Standard jars for API dependencies


Guice's dependency on aopalliance doesn't use jarjar. Guice users implement the aopalliance interfaces, so the version independence and encapsulation offered by jarjar doesn't make much sense.
I was thinking about this recently as well and there are other solutions to the problems you mention and could certainly lead to more bloat.

Solutions of the problems you mention
1) I know it's a hot topic, but Maven helps here.
2) OSGi ftw!
3) Again, Maven makes this easier.
4) Jarjar probably is the best way to go here. But I usually prefer not to try and modify other projects apis as then I have to manage merging new releases etc.

The problem that you introduce by using jarjar on every library package is that you bloat your jar and could result in bloating of other library jars. For instance, if there are libraries A, B and C. C depends on B and google-collections, B depends on A and google-collections and A depends just on google-collections. B uses jarjar to repackage A and google-collections because it shouldn't be using the google-collections packaged with A. C does the same thing with B and google-collections. Now, if I use library C I've got a ton of extra baggage because of all the copying of google-collections, none of which I'm supposed to use because they're internal dependencies so if I also want to use google-collections I need to ship that with my package as well.

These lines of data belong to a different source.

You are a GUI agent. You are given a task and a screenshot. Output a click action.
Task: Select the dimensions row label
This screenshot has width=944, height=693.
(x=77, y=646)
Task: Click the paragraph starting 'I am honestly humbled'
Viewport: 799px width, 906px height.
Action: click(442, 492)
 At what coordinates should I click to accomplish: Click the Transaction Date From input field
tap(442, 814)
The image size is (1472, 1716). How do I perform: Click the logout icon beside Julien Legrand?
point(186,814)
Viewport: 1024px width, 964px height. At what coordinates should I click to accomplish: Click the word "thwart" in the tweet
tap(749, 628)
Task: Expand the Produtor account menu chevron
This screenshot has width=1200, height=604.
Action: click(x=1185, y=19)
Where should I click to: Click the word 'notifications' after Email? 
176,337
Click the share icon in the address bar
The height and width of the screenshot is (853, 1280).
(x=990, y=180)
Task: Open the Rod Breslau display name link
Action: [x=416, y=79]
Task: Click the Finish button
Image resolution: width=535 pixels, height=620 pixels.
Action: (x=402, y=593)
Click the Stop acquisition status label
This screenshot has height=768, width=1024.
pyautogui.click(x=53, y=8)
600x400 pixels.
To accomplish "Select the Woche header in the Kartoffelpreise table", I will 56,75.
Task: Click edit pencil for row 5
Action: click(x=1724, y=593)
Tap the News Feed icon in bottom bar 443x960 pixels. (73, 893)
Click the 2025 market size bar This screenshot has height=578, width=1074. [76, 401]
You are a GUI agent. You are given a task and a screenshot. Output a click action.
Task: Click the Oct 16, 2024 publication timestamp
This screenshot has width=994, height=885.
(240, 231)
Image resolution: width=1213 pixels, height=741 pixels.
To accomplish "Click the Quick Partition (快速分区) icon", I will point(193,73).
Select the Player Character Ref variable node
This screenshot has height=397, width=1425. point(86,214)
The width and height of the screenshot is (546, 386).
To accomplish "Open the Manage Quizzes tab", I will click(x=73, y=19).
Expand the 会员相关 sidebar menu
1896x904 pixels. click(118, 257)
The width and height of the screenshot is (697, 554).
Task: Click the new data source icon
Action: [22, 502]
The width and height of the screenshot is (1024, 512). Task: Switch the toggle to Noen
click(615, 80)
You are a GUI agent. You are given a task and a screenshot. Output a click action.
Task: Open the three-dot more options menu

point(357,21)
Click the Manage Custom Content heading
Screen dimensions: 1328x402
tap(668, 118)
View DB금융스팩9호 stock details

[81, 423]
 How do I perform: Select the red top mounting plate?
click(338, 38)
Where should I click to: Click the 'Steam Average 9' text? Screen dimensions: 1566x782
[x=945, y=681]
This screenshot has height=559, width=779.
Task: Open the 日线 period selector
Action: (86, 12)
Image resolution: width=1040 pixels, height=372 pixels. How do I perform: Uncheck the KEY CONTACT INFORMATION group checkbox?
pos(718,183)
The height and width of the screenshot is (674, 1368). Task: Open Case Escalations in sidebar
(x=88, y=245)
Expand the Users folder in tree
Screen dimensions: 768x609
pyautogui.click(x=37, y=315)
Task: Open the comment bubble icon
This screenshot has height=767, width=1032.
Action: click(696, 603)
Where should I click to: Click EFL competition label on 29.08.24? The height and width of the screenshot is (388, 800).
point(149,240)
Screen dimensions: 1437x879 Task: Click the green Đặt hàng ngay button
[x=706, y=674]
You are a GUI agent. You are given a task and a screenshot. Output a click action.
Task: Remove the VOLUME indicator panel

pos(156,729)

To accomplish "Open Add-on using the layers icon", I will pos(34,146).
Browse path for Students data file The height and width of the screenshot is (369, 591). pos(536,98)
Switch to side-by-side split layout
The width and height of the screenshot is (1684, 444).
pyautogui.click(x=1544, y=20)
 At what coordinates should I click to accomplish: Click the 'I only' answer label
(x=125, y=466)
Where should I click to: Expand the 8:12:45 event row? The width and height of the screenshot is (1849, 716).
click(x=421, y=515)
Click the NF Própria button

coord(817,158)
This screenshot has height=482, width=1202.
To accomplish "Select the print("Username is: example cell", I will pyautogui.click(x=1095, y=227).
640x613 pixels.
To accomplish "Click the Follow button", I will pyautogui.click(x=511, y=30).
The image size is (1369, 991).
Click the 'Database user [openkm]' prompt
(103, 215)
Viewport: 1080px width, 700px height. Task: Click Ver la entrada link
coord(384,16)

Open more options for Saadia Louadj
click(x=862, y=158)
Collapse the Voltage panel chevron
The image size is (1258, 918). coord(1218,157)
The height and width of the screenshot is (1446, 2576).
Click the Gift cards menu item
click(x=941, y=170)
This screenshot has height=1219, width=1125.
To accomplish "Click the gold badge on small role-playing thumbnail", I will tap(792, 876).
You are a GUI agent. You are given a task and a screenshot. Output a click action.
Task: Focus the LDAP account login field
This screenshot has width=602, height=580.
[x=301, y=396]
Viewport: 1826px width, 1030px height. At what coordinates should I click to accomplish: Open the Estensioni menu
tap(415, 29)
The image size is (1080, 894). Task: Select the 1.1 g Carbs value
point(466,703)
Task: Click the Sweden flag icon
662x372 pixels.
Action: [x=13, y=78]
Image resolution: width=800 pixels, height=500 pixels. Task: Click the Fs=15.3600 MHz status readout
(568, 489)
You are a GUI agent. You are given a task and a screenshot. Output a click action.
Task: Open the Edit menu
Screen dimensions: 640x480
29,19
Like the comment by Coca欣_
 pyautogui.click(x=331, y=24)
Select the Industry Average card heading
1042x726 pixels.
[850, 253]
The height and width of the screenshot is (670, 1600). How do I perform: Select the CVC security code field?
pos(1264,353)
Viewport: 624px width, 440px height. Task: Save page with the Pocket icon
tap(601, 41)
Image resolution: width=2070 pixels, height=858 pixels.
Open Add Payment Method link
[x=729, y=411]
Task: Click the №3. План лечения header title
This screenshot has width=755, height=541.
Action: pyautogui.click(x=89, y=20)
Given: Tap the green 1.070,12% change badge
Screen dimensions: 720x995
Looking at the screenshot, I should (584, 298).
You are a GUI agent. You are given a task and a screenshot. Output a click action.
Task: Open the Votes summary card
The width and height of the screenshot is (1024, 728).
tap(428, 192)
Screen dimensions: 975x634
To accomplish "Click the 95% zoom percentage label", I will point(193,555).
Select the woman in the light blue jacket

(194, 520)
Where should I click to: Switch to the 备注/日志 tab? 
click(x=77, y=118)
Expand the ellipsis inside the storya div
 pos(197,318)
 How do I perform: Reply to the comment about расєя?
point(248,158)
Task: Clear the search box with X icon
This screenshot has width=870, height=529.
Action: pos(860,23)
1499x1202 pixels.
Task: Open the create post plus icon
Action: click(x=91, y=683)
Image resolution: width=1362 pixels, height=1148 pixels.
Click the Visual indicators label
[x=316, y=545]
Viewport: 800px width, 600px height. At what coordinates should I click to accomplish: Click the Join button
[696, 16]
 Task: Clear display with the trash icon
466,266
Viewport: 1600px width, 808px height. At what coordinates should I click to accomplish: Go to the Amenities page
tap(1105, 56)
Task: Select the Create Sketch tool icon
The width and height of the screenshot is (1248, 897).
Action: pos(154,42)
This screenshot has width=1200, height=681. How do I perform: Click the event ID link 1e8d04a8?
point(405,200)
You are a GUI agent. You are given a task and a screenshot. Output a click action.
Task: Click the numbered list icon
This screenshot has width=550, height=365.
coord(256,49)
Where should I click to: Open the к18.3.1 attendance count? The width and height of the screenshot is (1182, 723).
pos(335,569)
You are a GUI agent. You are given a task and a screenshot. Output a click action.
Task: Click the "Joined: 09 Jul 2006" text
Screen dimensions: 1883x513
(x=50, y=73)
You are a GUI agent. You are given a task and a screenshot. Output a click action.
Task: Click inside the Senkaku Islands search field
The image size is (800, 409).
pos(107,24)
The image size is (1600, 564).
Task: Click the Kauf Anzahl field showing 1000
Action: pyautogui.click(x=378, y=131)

Granted we've avoided jar/dependency hell, but we've gone and bloated our jars and runtime environment.

Now I'm not saying you should never use jarjar, I think for applications it could make a lot of sense. And if you choose to use jarjar for your library, I think you should provide the jar in 2 formats, A.jar and A-all.jar. At the very least you should carefully consider the implications of using jarjar for your users rather than indiscriminately using it for everything.
More people need to learn about and understand OSGi.
JarJar is great, but I think issue 27 blocks widespread adoption. Every time I have an error about not being able to assign a Collections ImmutableList to a Guice ImmutableList there is a a fair amount of swearing that follows. I certainly don't want to end up with N different versions of a given class on the classpath because people "always use jarjar to package implementation dependencies". IDE content assist would be a mess. Ick.